- _ЗАДАНИЕ A_
Верните дословно часть фрагмента для чтения начиная со слов «Еще несколько лет» и заканчивая словами «каждого жителя Земли.» включительно.
- _ЗАДАНИЕ B_
Определите, согласуются ли с фрагментом для чтения утверждения: (i) центральный персонаж Ирвинга — врач; (ii) книга Адамовича «Литература и проблемы века» вышла в 1986 году; (iii) по мнению Доктороу, точного и честного диагноза достаточно в качестве ответа. Для каждого ответьте «да» или «нет» и приведите решающие слова фрагмента в точных кавычках.

- _ФРАГМЕНТ ДЛЯ ЧТЕНИЯ_
↓↓↓
Куда существеннее, что при всей, скажем так, изысканности фабулы «Инструкции для сидроварильни» представляют собой хорошо «документированную» картину типового сознания сегодняшней будничной Америки. Ирвинг воспроизвел все важнейшие приметы такого сознания: его смутную, но стойкую убежденность в том, что мир безусловно абсурден, его нарастающую циничность в отношении всевозможных «правил», соблюдаемых только внешне, и то, о чем пишет в своей статье Перси, — отчужденность от «ценностных форм человеческой деятельности», восприятие эроса как единственной реальной формы общения.
Центральный персонаж Ирвинга — врач, но профессиональные навыки никак не помогают ему диагностировать болезни, которые не по его прямой специальности, потому что этими болезнями затронута область нравственной жизни, сфера идеалов и ценностей. К этой сфере автор просто не позволяет прикоснуться своим персонажам, потому что тогда пришлось бы писать совсем другой роман.
Пришлось бы касаться реальной почвы, на которой растет засвидетельствованное Ирвингом умонастроение. Пришлось бы признать духовные недуги тем, чем они и являются, а не отделываться от этой необходимости беззаботным осмеиванием любых попыток ответить на вопрос, «что значит быть личностью, живущей в США в XX веке». Тот самый вопрос, который, по убеждению Перси, так до сих пор и остается без ответа в американской прозе.
Другое дело, достаточен ли в качестве ответа только диагноз, пусть самый точный и честный. Для Доктороу, во всяком случае, это не так. На его взгляд, сейчас такое время, когда под сомнением оказалась «сама идея художественности», если произведение, хотя бы и блистательно написанное, не дает какого-то практического отзвука. Обычная литература с ее традиционными устремлениями, похоже, утрачивает право существовать, поскольку слишком велик «уровень общественного страдания или опасности».
Еще несколько лет назад подобные мысли могли бы удивить, а то и показаться данью вульгаризаторству. Сегодня все иначе. «Не могу читать литературу…»— так названа глава в недавней книжке известного нашего прозаика Алеся Адамовича «Литература и проблемы века» (1986). Ход мысли тут в общем-то тот же самый: художественность теперь недостаточна, даже разумея под ней не просто совершенство изобразительной системы, а высокий объем содержания. Последние десятилетия века обнажили такие пласты коллизий, охватывающих род человеческий как целое, что насущной становится потребность в какой-то совершенно новой литературе. Нужна «сверхлитература», обладающая способностью прямого выхода на животрепещущую проблематику, которая сегодня касается непосредственно каждого жителя Земли.
Представляется, что дело тут не в том лишь, что искусство наших дней столкнулось с конфликтами, которые действительно требуют нового художественного арсенала. Дело и в неудовлетворенности общим состоянием литературы, теряющей былое моральное воздействие на читателя.
Все более настойчиво эта неудовлетворенность сегодня чувствуется во многих оценках, которые исходят не от критики, а от самих писателей — совсем друг на друга не похожих, живущих в разных социальных условиях и воспитанных на традициях, которые подчас противоположны. Уход Толстого из литературы теперь воспринимается не так, как прежде: не жертва, принесенная во имя проповедничества, но акт, говорящий о высочайшей ответственности за писательское слово, за его действенность. Полностью согласиться с такой интерпретацией нельзя, но до чего же она характерна в свете нынешних духовных забот. И до чего характерна перекличка столь, кажется, несопоставимых прозаиков, как Адамович и Доктороу, когда они говорят о духе современной литературы, до чего характерен сам этот скепсис относительно ее преобладающих веяний.
↑↑↑
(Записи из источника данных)
↓↓↓
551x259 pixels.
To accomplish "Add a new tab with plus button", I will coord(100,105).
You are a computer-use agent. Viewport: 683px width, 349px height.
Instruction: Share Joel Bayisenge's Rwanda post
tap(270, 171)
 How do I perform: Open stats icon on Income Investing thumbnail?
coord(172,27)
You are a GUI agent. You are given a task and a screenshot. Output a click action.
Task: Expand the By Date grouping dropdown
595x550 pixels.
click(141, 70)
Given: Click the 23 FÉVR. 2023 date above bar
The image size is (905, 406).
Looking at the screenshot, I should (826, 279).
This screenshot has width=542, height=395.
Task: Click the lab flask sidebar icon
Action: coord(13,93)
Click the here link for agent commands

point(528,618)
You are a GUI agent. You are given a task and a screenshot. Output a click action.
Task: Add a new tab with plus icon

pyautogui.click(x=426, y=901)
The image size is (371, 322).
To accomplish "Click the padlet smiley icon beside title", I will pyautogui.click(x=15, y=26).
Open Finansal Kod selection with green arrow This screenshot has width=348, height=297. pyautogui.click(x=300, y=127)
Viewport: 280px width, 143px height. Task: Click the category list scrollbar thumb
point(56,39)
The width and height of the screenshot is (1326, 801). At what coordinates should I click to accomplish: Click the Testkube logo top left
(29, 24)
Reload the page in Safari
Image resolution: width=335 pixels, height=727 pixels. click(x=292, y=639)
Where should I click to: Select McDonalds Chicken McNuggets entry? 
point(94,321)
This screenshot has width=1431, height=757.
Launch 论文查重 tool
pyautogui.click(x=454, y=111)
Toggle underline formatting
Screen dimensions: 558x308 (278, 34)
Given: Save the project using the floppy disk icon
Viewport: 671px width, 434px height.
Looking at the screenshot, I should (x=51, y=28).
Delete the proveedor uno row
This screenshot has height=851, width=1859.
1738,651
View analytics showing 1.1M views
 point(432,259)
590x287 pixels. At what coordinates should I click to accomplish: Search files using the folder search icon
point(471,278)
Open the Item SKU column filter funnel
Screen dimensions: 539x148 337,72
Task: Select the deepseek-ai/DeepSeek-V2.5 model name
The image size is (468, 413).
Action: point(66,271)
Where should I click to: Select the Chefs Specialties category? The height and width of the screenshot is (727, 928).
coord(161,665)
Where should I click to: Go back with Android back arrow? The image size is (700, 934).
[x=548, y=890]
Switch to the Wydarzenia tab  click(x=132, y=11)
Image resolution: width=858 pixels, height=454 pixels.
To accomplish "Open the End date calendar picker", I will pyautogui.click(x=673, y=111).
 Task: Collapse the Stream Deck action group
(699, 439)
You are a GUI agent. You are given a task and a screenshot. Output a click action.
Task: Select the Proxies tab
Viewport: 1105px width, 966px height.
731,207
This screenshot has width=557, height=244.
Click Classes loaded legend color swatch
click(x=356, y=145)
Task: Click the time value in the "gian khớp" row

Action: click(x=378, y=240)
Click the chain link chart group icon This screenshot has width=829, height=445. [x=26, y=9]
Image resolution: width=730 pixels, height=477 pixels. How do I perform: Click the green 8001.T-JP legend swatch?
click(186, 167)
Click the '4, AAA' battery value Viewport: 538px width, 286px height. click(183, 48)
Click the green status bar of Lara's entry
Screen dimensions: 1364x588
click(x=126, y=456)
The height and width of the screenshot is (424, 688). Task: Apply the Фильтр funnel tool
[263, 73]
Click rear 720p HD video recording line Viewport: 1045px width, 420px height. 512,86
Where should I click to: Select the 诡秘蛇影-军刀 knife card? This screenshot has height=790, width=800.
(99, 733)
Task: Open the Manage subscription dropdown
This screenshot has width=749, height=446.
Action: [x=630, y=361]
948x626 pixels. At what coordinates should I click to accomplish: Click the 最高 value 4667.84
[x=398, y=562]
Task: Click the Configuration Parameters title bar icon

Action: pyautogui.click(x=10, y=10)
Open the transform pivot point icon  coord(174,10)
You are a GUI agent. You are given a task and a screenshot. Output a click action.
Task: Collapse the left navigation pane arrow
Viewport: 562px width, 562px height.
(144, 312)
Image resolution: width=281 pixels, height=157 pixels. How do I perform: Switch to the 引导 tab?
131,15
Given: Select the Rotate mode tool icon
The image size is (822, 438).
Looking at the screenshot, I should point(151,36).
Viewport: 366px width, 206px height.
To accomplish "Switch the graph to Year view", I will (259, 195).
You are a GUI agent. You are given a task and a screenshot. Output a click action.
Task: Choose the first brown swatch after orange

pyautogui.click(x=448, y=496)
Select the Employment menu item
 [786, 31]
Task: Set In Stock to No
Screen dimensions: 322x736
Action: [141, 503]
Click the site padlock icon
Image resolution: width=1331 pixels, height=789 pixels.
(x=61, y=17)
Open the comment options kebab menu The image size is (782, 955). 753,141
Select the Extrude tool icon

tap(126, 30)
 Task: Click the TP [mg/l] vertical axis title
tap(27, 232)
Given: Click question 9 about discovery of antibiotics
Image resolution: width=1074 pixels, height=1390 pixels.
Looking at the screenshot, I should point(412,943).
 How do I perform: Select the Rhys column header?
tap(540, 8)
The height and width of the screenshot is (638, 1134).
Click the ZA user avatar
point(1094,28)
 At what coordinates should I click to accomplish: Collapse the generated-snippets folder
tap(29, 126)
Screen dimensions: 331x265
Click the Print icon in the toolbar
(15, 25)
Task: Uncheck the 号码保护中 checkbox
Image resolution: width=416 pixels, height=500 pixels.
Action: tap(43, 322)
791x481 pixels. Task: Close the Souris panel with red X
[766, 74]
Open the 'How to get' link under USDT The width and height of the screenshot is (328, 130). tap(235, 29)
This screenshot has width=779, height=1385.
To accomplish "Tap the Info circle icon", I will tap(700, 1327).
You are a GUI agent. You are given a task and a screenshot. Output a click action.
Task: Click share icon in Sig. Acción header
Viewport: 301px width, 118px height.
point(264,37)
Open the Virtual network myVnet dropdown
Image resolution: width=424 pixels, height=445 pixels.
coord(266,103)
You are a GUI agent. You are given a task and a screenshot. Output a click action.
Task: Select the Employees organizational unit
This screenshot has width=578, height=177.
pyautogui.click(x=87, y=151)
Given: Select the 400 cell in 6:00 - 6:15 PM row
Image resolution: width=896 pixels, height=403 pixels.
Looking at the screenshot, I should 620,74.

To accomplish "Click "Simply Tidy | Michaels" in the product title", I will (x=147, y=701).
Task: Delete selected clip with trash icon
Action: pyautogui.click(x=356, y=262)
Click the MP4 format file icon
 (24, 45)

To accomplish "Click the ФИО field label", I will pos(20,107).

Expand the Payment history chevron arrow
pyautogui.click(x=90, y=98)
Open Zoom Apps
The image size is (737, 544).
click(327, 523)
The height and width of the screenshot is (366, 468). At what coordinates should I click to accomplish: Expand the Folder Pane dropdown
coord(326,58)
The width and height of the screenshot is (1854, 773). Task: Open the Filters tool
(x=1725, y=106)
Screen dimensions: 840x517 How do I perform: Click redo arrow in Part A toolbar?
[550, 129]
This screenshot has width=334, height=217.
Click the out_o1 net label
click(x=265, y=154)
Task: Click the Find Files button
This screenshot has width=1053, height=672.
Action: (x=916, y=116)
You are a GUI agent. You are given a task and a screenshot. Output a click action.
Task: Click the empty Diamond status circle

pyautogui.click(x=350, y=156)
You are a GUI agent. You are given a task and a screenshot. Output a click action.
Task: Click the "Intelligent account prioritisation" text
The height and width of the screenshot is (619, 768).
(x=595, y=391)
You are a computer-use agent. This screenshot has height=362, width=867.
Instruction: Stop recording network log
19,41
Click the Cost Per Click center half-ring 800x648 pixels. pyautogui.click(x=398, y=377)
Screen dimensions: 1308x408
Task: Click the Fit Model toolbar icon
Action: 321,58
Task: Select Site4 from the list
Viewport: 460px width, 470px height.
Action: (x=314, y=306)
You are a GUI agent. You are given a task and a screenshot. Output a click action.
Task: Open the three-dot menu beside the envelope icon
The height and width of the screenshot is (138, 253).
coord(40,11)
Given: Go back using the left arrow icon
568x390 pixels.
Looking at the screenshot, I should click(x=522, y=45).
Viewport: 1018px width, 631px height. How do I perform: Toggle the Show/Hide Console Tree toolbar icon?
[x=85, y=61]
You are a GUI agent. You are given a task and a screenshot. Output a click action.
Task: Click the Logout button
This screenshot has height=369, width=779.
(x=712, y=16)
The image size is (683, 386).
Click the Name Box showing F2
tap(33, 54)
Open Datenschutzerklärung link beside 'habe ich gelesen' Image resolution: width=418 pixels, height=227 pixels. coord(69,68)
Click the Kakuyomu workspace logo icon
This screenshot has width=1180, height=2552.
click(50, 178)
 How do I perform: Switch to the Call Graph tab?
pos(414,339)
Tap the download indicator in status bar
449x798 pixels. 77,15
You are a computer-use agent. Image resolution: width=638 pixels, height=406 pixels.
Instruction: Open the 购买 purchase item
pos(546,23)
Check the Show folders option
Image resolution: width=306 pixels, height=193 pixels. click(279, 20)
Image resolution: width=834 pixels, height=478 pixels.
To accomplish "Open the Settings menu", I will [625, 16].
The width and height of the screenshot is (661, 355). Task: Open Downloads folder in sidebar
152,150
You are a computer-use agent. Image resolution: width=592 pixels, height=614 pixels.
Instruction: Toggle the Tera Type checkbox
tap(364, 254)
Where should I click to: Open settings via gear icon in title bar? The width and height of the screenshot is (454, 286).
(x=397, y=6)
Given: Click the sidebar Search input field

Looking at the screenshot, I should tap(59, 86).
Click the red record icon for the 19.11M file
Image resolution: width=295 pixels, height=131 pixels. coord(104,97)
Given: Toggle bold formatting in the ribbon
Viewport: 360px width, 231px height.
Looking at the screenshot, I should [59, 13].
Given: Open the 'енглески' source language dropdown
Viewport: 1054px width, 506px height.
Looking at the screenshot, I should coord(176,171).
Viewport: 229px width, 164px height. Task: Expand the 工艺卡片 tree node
↑↑↑
- _ОТВЕТ A_
Еще несколько лет назад подобные мысли могли бы удивить, а то и показаться данью вульгаризаторству. Сегодня все иначе. «Не могу читать литературу…»— так названа глава в недавней книжке известного нашего прозаика Алеся Адамовича «Литература и проблемы века» (1986). Ход мысли тут в общем-то тот же самый: художественность теперь недостаточна, даже разумея под ней не просто совершенство изобразительной системы, а высокий объем содержания. Последние десятилетия века обнажили такие пласты коллизий, охватывающих род человеческий как целое, что насущной становится потребность в какой-то совершенно новой литературе. Нужна «сверхлитература», обладающая способностью прямого выхода на животрепещущую проблематику, которая сегодня касается непосредственно каждого жителя Земли.

- _ОТВЕТ B_
(i) Да: «Центральный персонаж Ирвинга — врач».
(ii) Да: «Алеся Адамовича «Литература и проблемы века» (1986)».
(iii) Нет: «Для Доктороу, во всяком случае, это не так».